Cansada de comer a comida servida pelo outro, pela primeira vez me vi plena e em paz. Resolvi me esquivar em retaguarda. Entendendo a valsar o ballet que se faz com aquele, que não conhece forró ou baião. Dois pra lá. Dois pra cá. No passo francês não há espaço. Pra troca. Assim, o que me resta no hoje, é não esquecer do meu balanço, para um dia - que ainda virão muitos - poder dançar com os meus próprios pés.
Nem todas as ideias precisam ser cumpridas agora. Ainda virão mais livros. Poemas. Dias. Doutorados. Conversas em bar. Cadernos. Entrevistas em profundidade e terapias. E querer esperar por isso é lindo.
No mais, dentre todas as encruzilhadas que me alinho, escolho os caminhos das greves dos transportes e da Universidade de São Paulo, na qual me encontro hoje. Em pouquíssimos dias consegui entender a força de um coletivo que se almeja maior que causas individuais, e principalmente daquilo que se aprende fora das carteiras.

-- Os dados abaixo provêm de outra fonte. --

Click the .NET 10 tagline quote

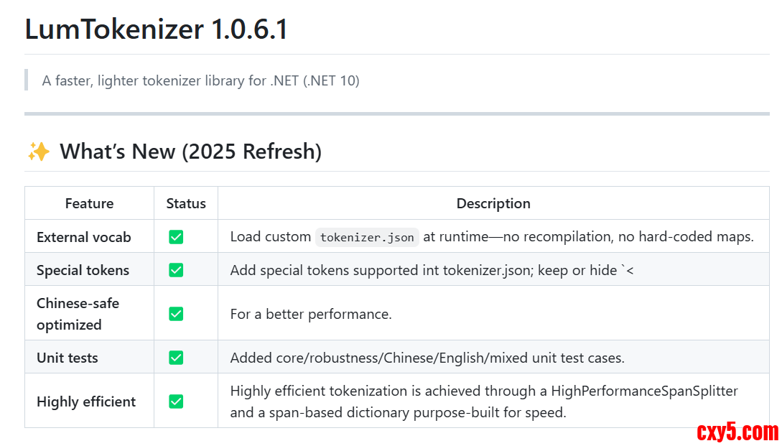(200, 80)
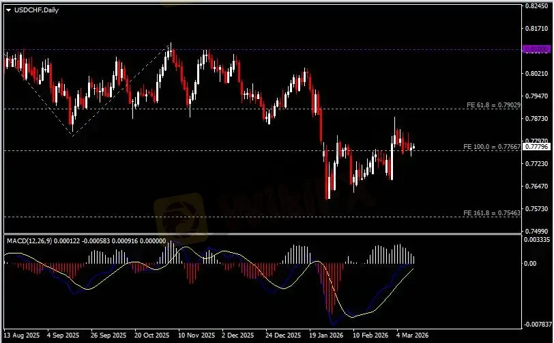Click the 19 Jan 2026 date marker
554x343 pixels.
[325, 336]
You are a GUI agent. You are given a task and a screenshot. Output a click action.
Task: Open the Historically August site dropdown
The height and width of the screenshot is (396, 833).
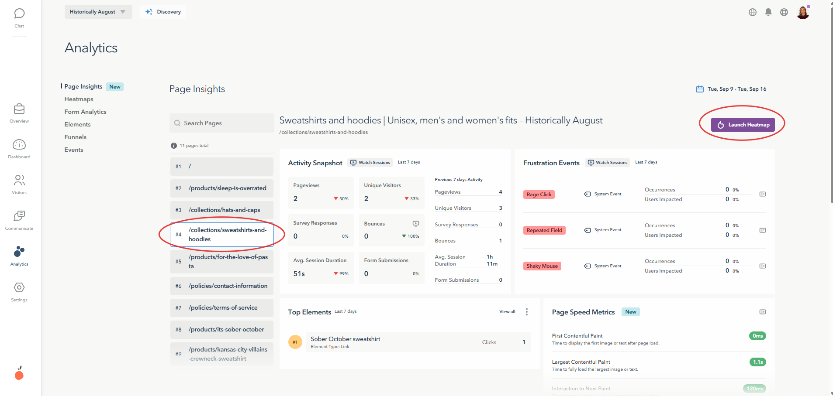coord(98,12)
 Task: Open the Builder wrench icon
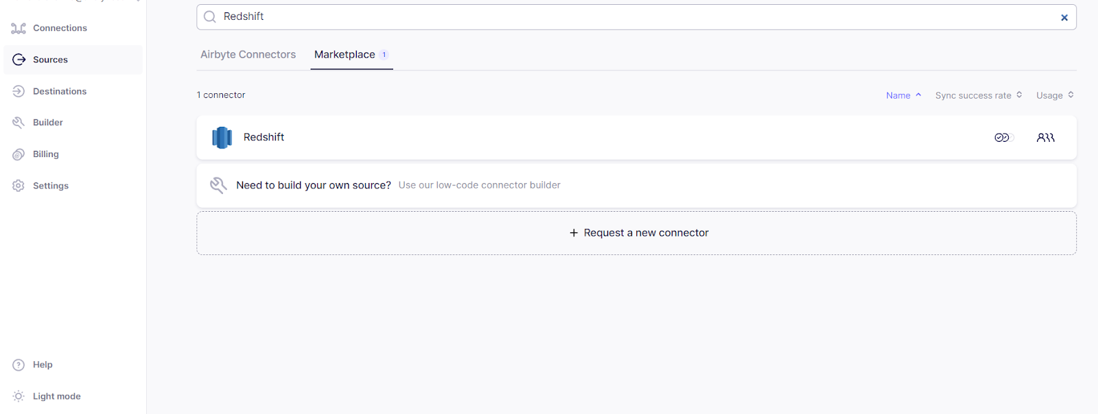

À eles, toda minha força e resistência.
Se cuidem, em calma e parcimônia, lembrando que nem tudo e pra amanhã. Planejem suas rotas, aproveitem seus caminhos e axé na encruzilhada.
Recomendações da semana:
📖 Livro: O mundo desdobrável - Carola Saavedra (coisa lindaaaaa)
🎥 Serie: Jury Duty ou Na mira do júri - Amazon Prime (louco demais, ideia muito boa)
🎥 Filme: Flora e Filho: Música em Família - Apple TV (há tempos não via algo tão leve e bonito)
Texto rico e complexo. Seu amadurecimento é visível. Voa Bia, você vai alcançar seus sonhos.